Faltavam as explicações da McLaren, claro. Dominou todos os treinos sem ser ameaçada por ninguém, fez várias voltas abaixo de 1min15s em outras sessões, o que aconteceu, afinal? “O vento mudou muito”, falou Piastri. “Parece uma explicação meio patética culpar o vento, mas foi o que aconteceu e estou surpreso de ver como não conseguimos ser rápidos de novo. Não esperava ficar em segundo aqui para uma Ferrari.” Pareceu mesmo meio patética, a explicação. Norris, com um sorriso amarelo, falou mais ou menos a mesma coisa sobre o vento, mas recorreu à franqueza para acrescentar: “Não dá para reclamar, Charles fez um trabalho melhor, talvez tenha arriscado um pouco mais. Fizemos boas voltas, mas não foram boas o bastante.”

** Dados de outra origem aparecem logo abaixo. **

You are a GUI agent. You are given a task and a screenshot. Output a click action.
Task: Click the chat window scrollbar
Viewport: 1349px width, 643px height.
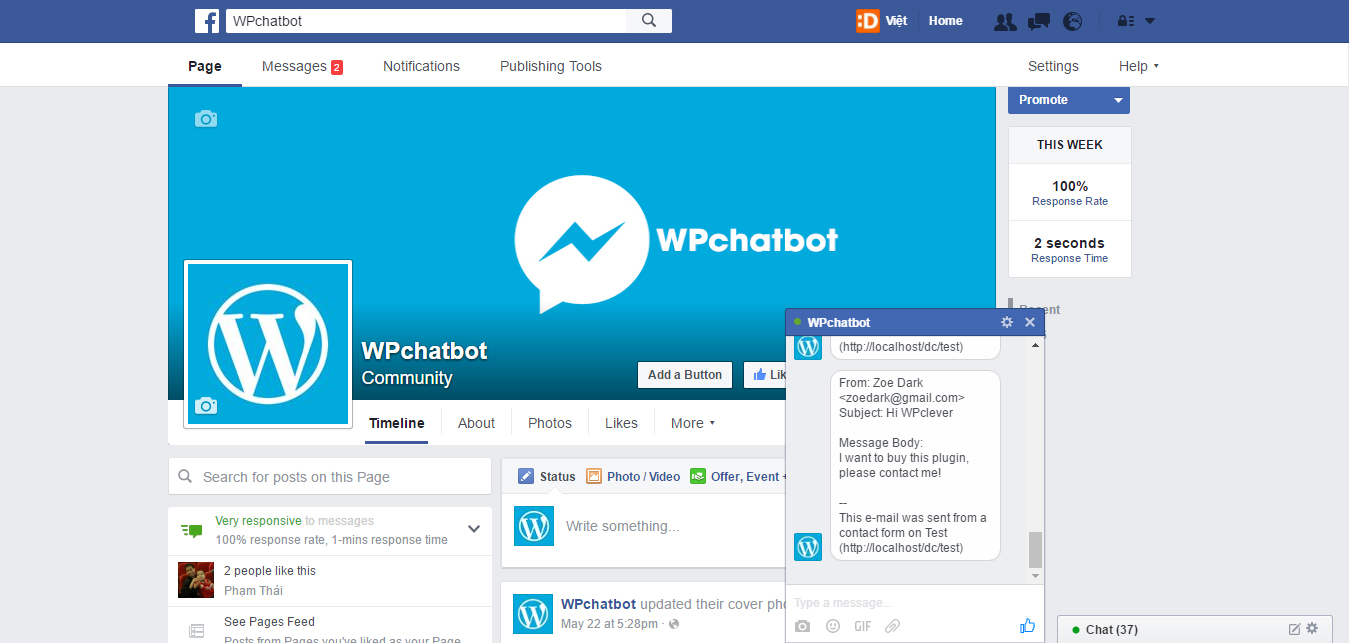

Leclerc, Piastri, Norris e Russell ficaram com as quatro primeiras posições. As diferenças entre eles foram mínimas. Oscar ficou a 0s026 de Leclerc. Lando, a 0s041. George, a 0s053. Depois vieram, pela ordem, Alonso, Stroll, Bortoleto, Verstappen, Lawson e Hadjar. A volta de Gabriel foi 0s353 pior que a de Leclerc e 0s003 melhor que a de Max, um de seus melhores amigos no grid. Um resultado excelente que coloca o brasileiro em plenas condições de pontuar na corrida de amanhã.
Claro que largar na pole na Hungria muda a perspectiva de qualquer piloto. Se Leclerc nem sonhava com uma vitória, agora pode. Precisa largar bem e manter a frieza durante 70 voltas, porque vai ter gente colada na sua caixa de câmbio o tempo todo. Há os pit stops, também, que permitem algum jogo estratégico. E a possibilidade de pista molhada.
Se a McLaren estivesse na pole, seria fácil fazer um prognóstico para essa corrida: sumiria na frente e pronto, seria só uma questão de escolher qual dos dois ganharia. Mas tem uma pedra no meio do caminho. Vermelha e inesperada. O que, quer saber?, salvou esse GP da Hungria.